# [Problem]
Can you copy the items below word for word, from the line containing "Zoom out with the minus button" through the line containing "Looking at the screenshot, I should tap(506, 140)."?

--- Begin Dataset content ---

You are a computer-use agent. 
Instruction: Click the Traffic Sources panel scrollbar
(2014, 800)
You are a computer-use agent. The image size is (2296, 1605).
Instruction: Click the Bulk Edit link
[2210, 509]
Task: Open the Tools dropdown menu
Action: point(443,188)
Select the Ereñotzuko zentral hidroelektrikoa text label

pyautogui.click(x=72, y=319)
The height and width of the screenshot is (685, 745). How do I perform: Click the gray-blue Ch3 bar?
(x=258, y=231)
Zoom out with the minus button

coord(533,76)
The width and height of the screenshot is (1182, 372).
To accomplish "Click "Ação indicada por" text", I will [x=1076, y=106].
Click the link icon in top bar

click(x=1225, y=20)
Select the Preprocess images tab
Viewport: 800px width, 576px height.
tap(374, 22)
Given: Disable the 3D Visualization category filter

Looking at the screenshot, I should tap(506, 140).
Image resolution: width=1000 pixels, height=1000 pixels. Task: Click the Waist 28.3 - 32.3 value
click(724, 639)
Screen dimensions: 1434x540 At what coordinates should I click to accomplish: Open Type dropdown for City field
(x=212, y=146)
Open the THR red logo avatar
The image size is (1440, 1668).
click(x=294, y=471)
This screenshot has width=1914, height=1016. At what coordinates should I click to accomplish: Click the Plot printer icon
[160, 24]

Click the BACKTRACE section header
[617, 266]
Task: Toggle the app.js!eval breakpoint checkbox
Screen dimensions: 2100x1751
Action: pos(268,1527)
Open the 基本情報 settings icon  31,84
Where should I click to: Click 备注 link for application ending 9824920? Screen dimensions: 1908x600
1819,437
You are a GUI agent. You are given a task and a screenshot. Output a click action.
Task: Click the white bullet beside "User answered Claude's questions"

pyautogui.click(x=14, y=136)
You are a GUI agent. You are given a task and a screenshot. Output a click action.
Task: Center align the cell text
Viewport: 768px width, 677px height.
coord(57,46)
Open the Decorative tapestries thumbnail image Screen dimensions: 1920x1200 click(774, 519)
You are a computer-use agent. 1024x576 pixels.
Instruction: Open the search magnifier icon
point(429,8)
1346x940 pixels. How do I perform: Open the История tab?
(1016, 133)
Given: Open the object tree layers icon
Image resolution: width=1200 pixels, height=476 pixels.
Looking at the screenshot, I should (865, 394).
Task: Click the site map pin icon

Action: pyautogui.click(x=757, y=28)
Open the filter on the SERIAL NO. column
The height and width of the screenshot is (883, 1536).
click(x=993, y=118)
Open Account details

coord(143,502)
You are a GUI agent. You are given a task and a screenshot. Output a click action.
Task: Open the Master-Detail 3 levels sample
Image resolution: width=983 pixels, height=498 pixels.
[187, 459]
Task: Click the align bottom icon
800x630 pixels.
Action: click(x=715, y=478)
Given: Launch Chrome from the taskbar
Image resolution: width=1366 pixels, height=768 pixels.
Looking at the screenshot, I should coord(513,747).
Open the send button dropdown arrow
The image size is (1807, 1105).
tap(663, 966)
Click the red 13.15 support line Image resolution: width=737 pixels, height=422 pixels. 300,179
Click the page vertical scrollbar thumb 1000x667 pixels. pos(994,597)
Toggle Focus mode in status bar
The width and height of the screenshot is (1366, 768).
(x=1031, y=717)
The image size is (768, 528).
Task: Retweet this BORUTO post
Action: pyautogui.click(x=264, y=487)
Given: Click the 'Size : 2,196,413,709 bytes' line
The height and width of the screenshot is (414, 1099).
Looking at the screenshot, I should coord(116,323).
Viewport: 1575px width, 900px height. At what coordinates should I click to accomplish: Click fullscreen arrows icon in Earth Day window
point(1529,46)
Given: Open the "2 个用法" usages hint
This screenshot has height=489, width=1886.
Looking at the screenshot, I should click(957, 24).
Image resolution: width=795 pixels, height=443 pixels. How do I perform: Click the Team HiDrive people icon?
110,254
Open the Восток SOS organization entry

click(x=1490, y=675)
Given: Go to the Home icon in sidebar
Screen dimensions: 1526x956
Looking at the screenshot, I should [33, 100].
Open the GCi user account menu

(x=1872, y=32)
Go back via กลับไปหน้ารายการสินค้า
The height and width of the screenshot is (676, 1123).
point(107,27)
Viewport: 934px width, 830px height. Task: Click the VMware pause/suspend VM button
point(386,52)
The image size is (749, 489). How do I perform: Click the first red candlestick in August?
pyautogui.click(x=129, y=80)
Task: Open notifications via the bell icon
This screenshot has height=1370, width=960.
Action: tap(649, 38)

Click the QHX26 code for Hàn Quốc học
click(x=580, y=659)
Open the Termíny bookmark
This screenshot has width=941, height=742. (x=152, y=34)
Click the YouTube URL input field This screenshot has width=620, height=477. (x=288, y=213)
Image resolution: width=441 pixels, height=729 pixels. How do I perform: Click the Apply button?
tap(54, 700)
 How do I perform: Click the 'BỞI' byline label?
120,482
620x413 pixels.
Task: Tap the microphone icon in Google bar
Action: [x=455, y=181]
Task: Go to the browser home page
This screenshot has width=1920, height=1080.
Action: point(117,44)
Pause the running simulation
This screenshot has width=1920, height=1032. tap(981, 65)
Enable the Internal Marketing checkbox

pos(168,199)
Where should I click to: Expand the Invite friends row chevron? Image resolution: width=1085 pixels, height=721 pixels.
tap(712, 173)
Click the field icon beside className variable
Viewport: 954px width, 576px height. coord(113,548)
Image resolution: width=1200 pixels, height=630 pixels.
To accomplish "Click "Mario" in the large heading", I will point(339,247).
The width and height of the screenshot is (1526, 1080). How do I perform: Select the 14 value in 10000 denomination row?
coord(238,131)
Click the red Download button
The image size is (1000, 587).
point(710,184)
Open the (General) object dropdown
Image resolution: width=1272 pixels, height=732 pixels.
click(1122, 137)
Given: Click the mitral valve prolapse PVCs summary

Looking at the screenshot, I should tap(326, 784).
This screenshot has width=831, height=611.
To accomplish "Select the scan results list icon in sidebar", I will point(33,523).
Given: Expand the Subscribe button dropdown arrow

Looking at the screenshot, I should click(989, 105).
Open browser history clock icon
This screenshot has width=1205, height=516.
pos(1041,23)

--- End Dataset content ---

# [Solution below]
Zoom out with the minus button

coord(533,76)
The width and height of the screenshot is (1182, 372).
To accomplish "Click "Ação indicada por" text", I will [x=1076, y=106].
Click the link icon in top bar

click(x=1225, y=20)
Select the Preprocess images tab
Viewport: 800px width, 576px height.
tap(374, 22)
Given: Disable the 3D Visualization category filter

Looking at the screenshot, I should tap(506, 140).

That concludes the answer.